EXERCISE AIM:
Without the pictures, print the lines from the one holding "The width and" through the last line below, both included, exactly as they stand.

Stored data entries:
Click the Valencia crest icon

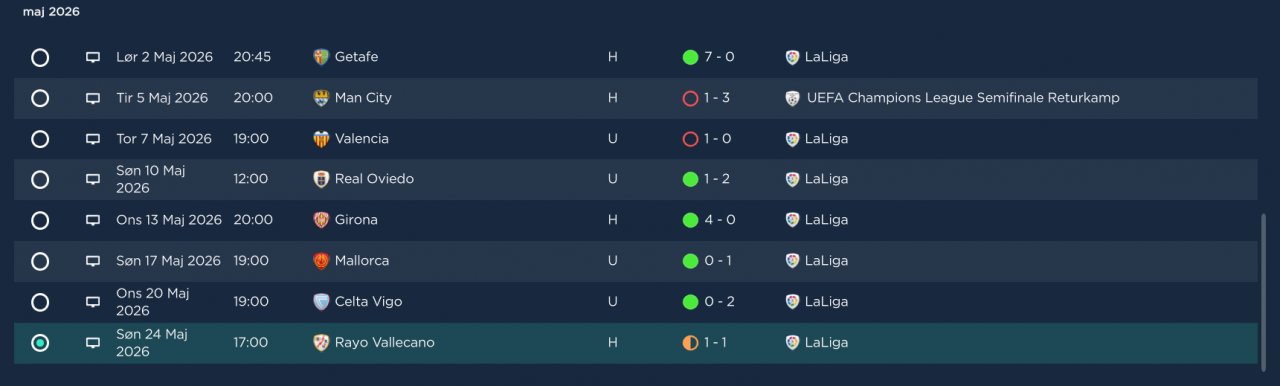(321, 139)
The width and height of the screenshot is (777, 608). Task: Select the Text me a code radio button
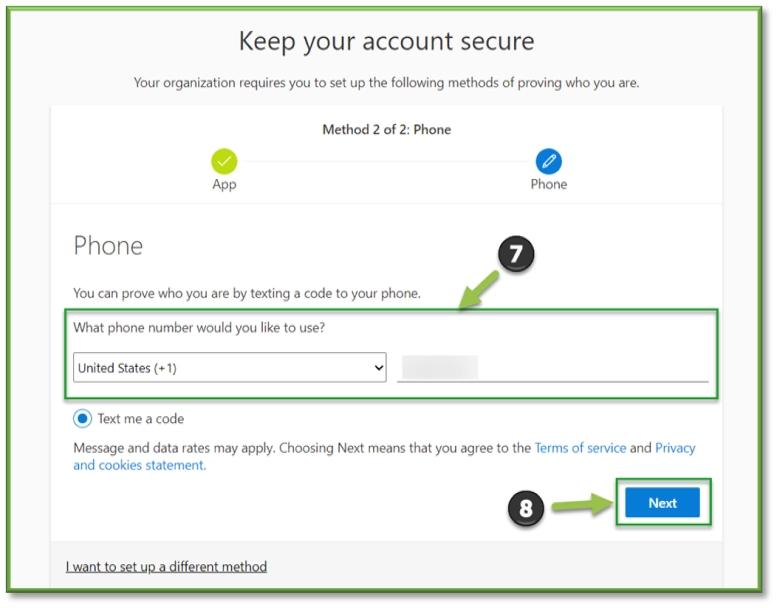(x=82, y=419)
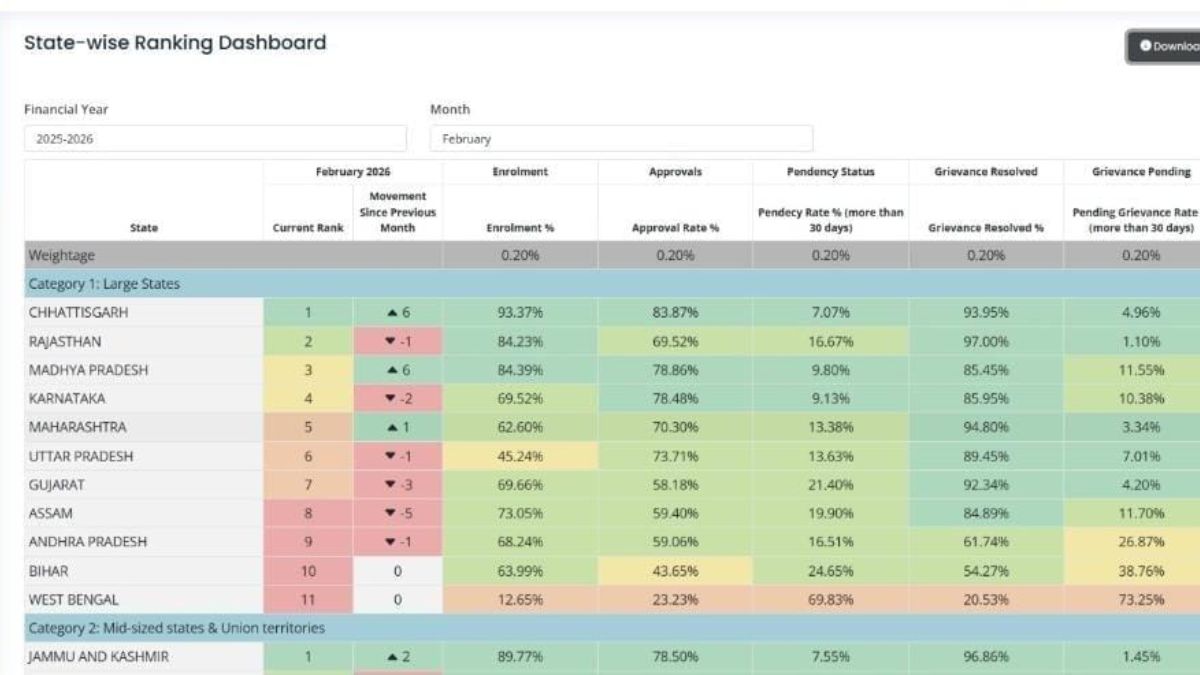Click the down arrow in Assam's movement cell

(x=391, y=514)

OUTPUT FOR THIS TASK:
The width and height of the screenshot is (777, 608). Task: Select the Text me a code radio button
(x=82, y=419)
Click the down arrow in Assam's movement cell

(x=391, y=514)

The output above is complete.